«Escribí un relato de tres líneas y en la vastedad de su espacio vivieron cómodos un
elefante de los matorrales, varias pirámides, un grupo de ballenas azules con
su océano frecuentado por los albatros y los huracanes, y un agujero negro
devorador de galaxias.
Escribí una novela de trescientas páginas y no cabía ni un alfiler, todo
se hacinaba en aquella sórdida ratonera, había codazos y campos minados,
multitudes errantes que morían y volvían a nacer, cargamentos extraviados,
hechos que se enroscaban y desenroscaban como una tenia infinita, los temas
eran desangrados a conciencia en busca de la última gota, no prosperaba el aire
fresco, se sucedían peligrosas estampidas formadas por miles de detalles
intrascendentes, el piso de este caos ubicuo y sofocador estaba cubierto con el
aserrín de los mismos pensamientos molidos una y otra vez, los árboles eran
genealógicos, los lugares, comunes, y las palabras pesados balines de plomo que se amontonaban
implacablemente sobre el lector agónico hasta enterrarlo.»

» **EXTRACTO DE DATOS**
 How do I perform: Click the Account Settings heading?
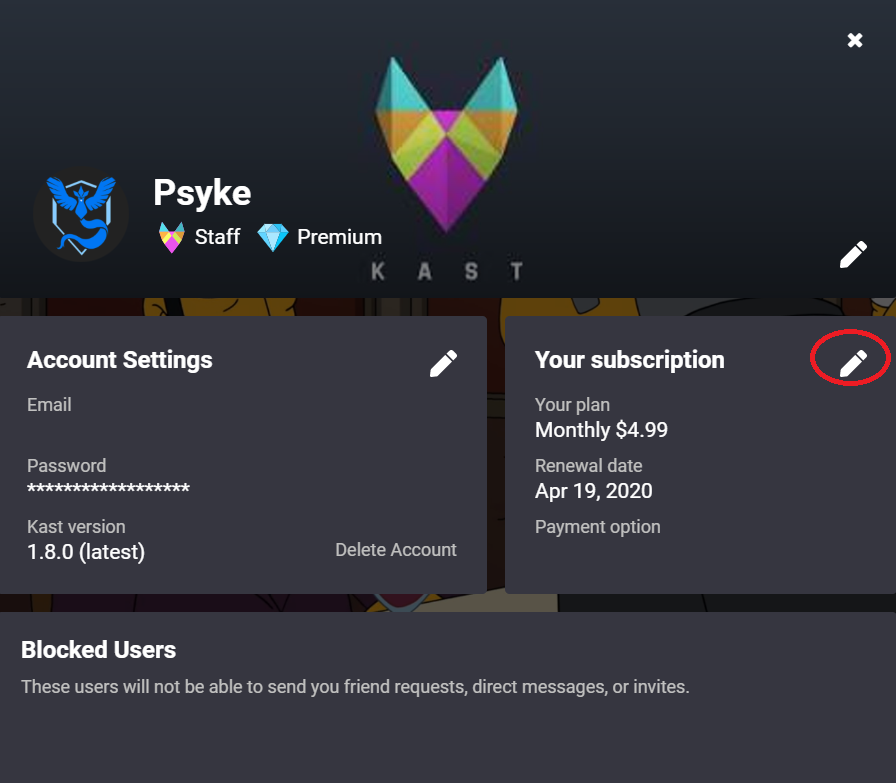pos(119,360)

» **INSTRUCCIONES DE LA TAREA**
Prosiga el texto sobre el relato de tres líneas y la novela de trescientas páginas a partir de su última frase.

» **RESPUESTA AL EJERCICIO**
(Ángel OLGOSO CABRERA; Cúllar Vega, Granada, 1961. “Espacio” en Astrolabio, 2007.)
Por desgracia son
muchas más las ocasiones en las que extensas propuestas literarias nos asfixian bajo un cúmulo de lugares comunes, de argumentos cansinos, de pensamientos
secos y triturados, de atmósferas irrespirables,
de ese detallismo obsesivo que legitima la intrascendencia, de sagas y árboles genealógicos más propios
del pseudoperiodismo rosa, de plúmbeas palabras que, en fin, nos aplastan,
nos encierran en su “bucle melancólico” desanimando nuestra salida al mundo
para hacer (y transformar).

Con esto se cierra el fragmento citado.